Customer Communication Standard: the full procedure
Communicate with customers on a predictable cadence from quote to closeout so they always know what’s happening and trust the work.
- Applies to: Owner / office / lead
- Frequency: Throughout every job
- Scope: Covers the cadence and standard for customer communication across the job lifecycle. Does not cover the technical work itself; it ensures the customer experience matches the quality of the finish.
What you need
- Phone/text/email templates
- CRM or job file
- Shared calendar
- Photo log
- The approved estimate and finish-level record
The procedure, step by step
- Acknowledge fast — Respond to every inquiry within a set window (e.g., same business day). A fast, professional first reply sets the tone and wins jobs.
- Confirm scope in writing — After the estimate, restate in writing what’s included, the finish level and texture, the schedule, and the price. Written confirmation prevents "that’s not what I expected."
- Give a clear schedule — Tell the customer the start date, expected duration, and any prep they must do (clear rooms, move valuables). Update promptly if dates shift.
- Set jobsite expectations — Explain dust, noise, and access during the work, and that dust control follows the safety plan. Managing expectations up front prevents complaints.
- Update at milestones — Check in at key points — hung, taped, finished, textured — with a quick message or photo. Proactive updates beat anxious customer calls.
- Flag issues immediately — If something changes (hidden damage, a needed change order, a delay), tell the customer right away with the impact and options. Never let them discover a surprise.
- Walk the finished work — At completion, walk the job with the customer, confirm it meets the agreed finish level, and address any concern before invoicing.
- Follow up after closeout — After payment, check in to confirm satisfaction, invite a review or referral, and remind them of the warranty. The last impression drives repeat business.
Quality check before you finish
- Inquiries are acknowledged within the set response window.
- Scope, finish level, schedule, and price are confirmed in writing after the estimate.
- A clear start date, duration, and customer-prep list are communicated.
- Jobsite expectations (dust, noise, access) are set up front.
- Milestone updates are sent proactively (hung, taped, finished, textured).
- Changes, delays, and hidden conditions are flagged immediately with options.
- The finished work is walked with the customer and a post-closeout follow-up is done.

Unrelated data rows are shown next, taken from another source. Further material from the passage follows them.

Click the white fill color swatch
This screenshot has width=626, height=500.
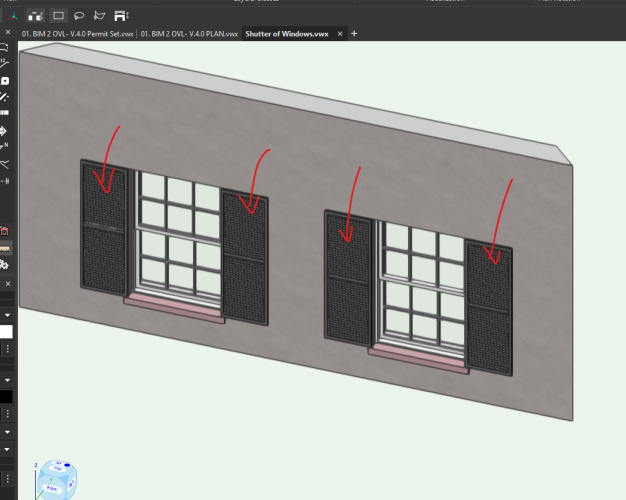[x=6, y=332]
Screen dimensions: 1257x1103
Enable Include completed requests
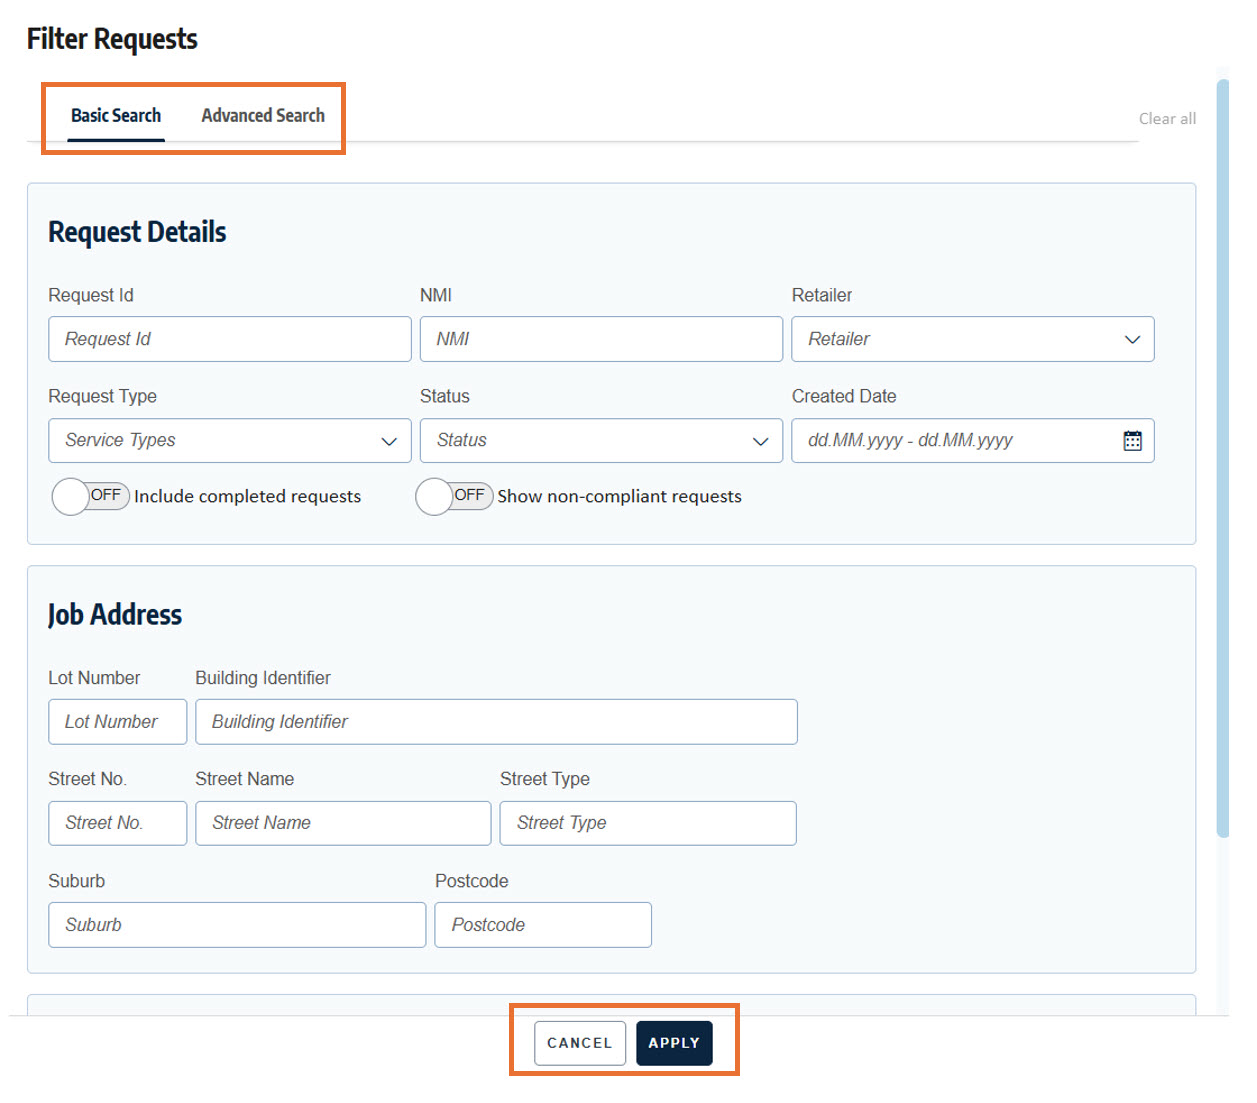click(90, 496)
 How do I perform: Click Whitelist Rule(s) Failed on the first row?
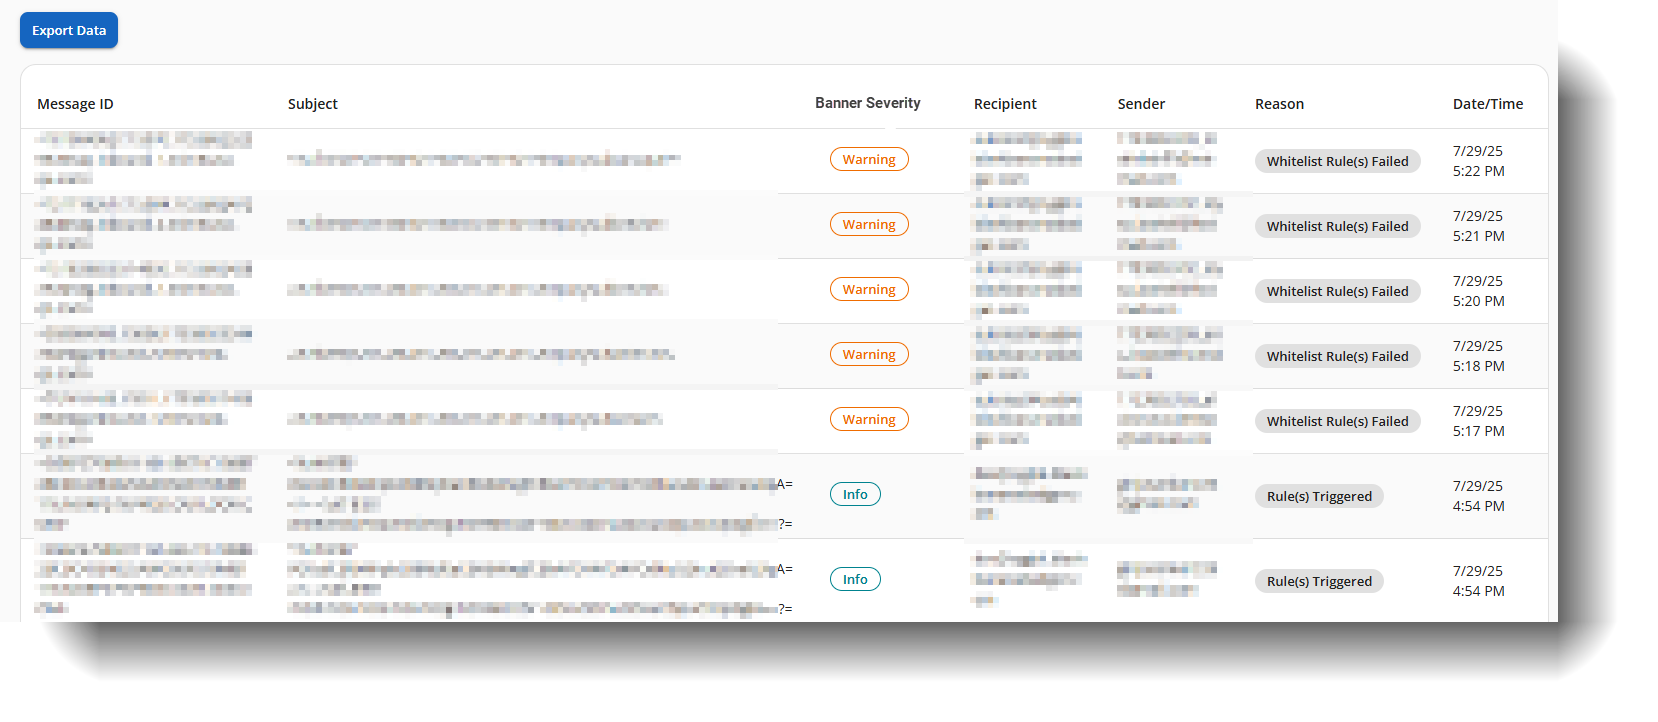1337,161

This is a free, source-anchored standard operating procedure (SOP) you can print and hand to staff. It documents the work sequence for a Drywall business — not safety or regulatory rulings, which defer to the cited authorities, the applicable code, and your own health-and-safety plan. Open the tool above to print it, toggle ink-saver, or (with a free ToolFluency Business account) edit it to match your own workflow.
Sources
- U.S. Small Business Administration — customer communication and service (https://sba.gov)

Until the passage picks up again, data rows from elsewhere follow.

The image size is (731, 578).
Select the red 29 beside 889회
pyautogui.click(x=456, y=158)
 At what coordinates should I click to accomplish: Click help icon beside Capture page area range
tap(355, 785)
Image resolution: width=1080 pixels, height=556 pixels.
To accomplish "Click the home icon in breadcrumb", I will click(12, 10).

- SCORE — client communication best practices (https://score.org)
- Gypsum Association — GA-214 Levels of Finish (https://gypsum.org)

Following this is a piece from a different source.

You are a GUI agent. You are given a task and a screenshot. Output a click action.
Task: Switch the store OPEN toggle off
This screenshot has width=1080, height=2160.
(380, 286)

About Free Drywall Communication SOP
Free printable drywall customer-communication SOP: acknowledge fast, confirm scope in writing, update at milestones, walk the finish, follow up.
How to use
- Read the full procedure top to bottom before the work — the SOP runs in order and each step builds on the last.
- Toggle Ink-saver (black & white) for a cheaper mono print for the binder; leave it off for the full-color version.
- Click Print SOP to print or save as PDF. Print one per crew, laminate it for the binder, or attach it to the job in your scheduling system.
- Train new hires on it and have staff sign off. Found something out of date? Use the feedback link — flagged SOPs are re-researched against the source list.
Frequently asked questions
How often should I update a customer during a drywall job?
Update at the natural milestones — hung, taped, finished, textured — with a quick message or photo, and flag any change, delay, or hidden condition immediately rather than letting the customer discover it. Confirm scope, finish level, and schedule in writing up front so every later update reinforces a plan the customer already agreed to.
What should I tell customers about dust and disruption?
Set expectations up front about dust, noise, and access, and tell them dust control follows your business safety plan and OSHA silica requirements — that managing-expectations conversation prevents most complaints. The actual dust-control method defers to OSHA 29 CFR 1926.1153 and the safety plan, not to anything promised casually on site.